### Provided data
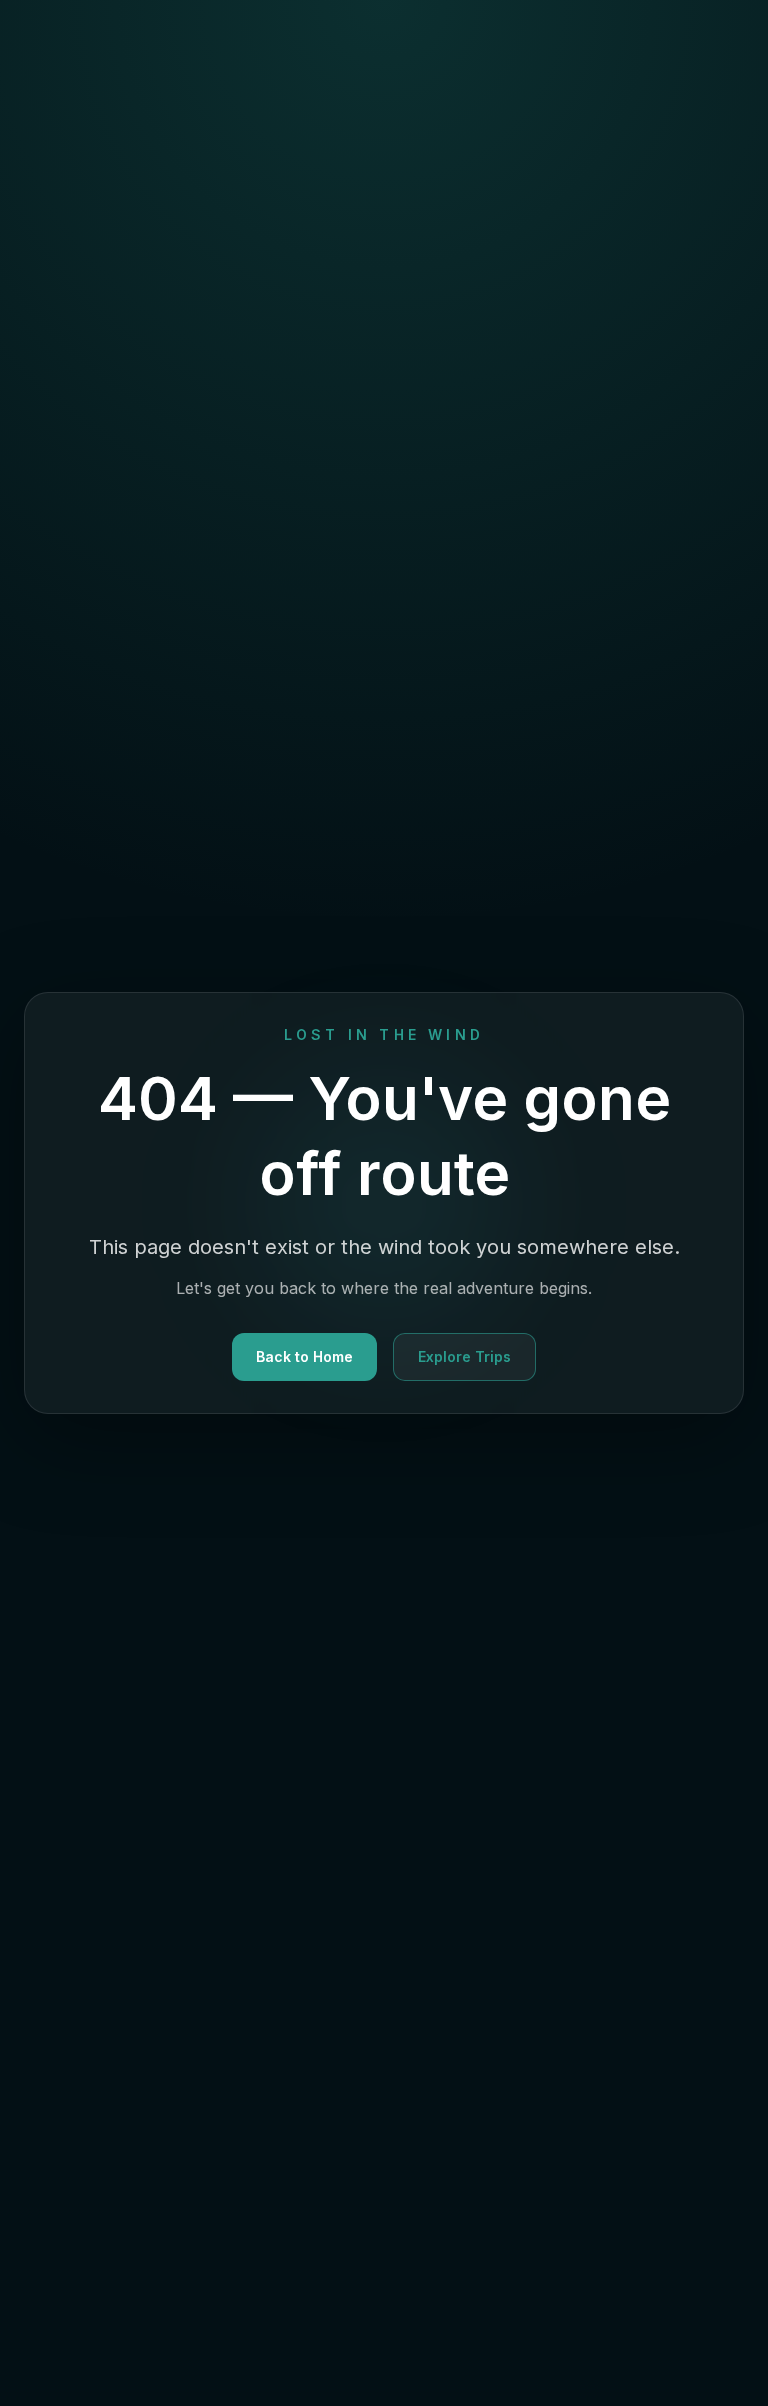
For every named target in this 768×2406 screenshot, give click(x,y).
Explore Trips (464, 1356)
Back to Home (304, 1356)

--

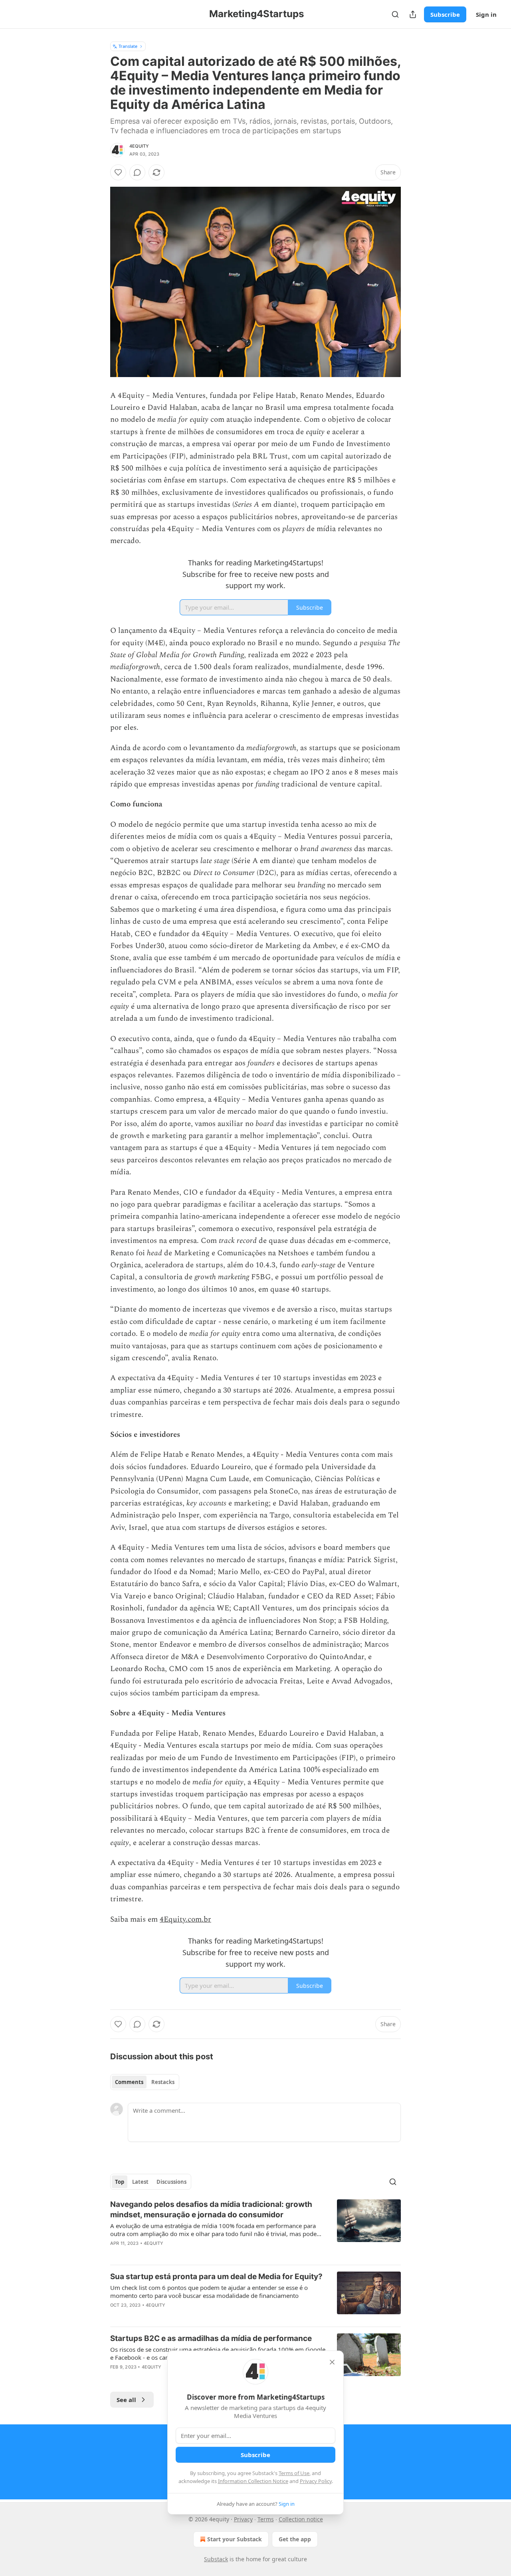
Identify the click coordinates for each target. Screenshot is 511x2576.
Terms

### What is expected
In the listing above, locate the line containing "For every named" and the line containing "Back to Home (304, 1356)". Transcribe those two lines and everything between them, exactly as written.

### Answer to this exercise
For every named target in this 768×2406 screenshot, give click(x,y).
Explore Trips (464, 1356)
Back to Home (304, 1356)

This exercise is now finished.